In small-town politics, everything is personal.
It’s been about 2 1/2 years since Yankeetown last had a mayor. In the interim, Larry Feldhusen, vice mayor and a town councilman, was appointed acting mayor. But he believes it’s time for some new blood.
“I’m of the opinion that elected officials need to be changed often, just like babies’ diapers, for pretty much the same reason,” he said.
The town is holding mayoral and council qualifiers through Friday. So far, no one has “put their ring into the hat,” Feldhusen said.
“The problem is that nobody wants to run,” said former councilwoman and manager of B’s Marina & Campground, Helen Ciallella.
Yankeetown, which takes up about 20 square miles on the Gulf Coast of Florida, has 502 residents and is known for its fishing. The center of town is comprised of eight small buildings. Sounds of tropical birds and hints of conversation tinged with authentic southern drawls occasionally disrupted the quiet atmosphere — until a group of investors came into the picture.

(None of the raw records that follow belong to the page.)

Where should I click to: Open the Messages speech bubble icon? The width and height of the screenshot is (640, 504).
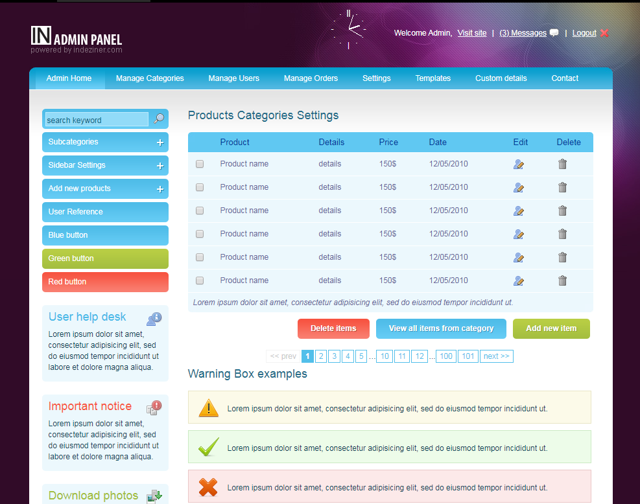click(x=553, y=32)
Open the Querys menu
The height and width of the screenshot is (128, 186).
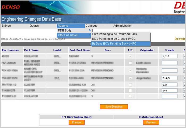click(34, 26)

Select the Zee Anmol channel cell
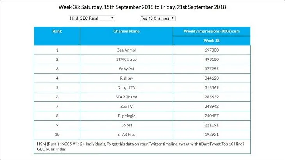126,50
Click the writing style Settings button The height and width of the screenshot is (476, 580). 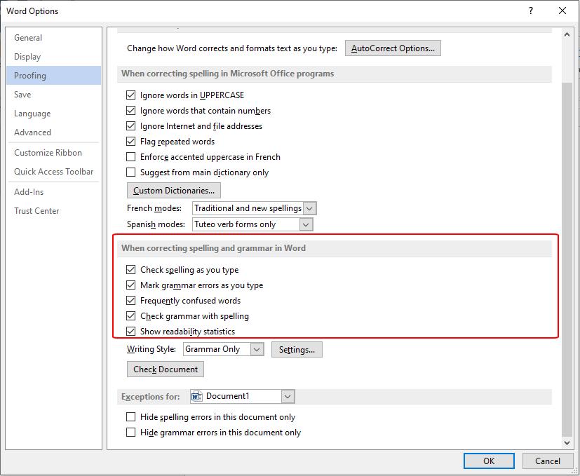[297, 349]
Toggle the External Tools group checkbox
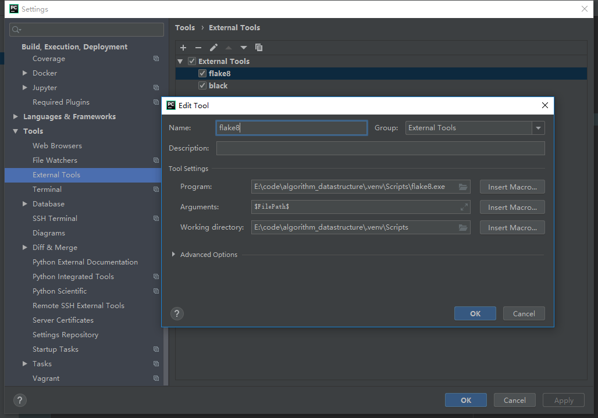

Izaak Walton Investors, LLC attempted to develop the town seven years ago, which sparked a feud and affected the town’s politics, according to residents.
Dee Dixon, a resident, said it was as if a dividing line appeared in the middle of the town, sectioning those who were for and against development.
Ciallella stepped down as councilwoman during this time. She said she couldn’t handle the residents’ behavior. A man named Michael Peters posted in an online Yankeetown discussion board titled “Save Yankeetown” during the feud.
On May 4, 2006, he wrote about Ciallella: “She’s been peeing on everybody’s heads and telling ’em it’s raining so long that now even the developers are walking around with umbrellas.”
Ciallella described the comment as being the most awful behavior she had seen in her life.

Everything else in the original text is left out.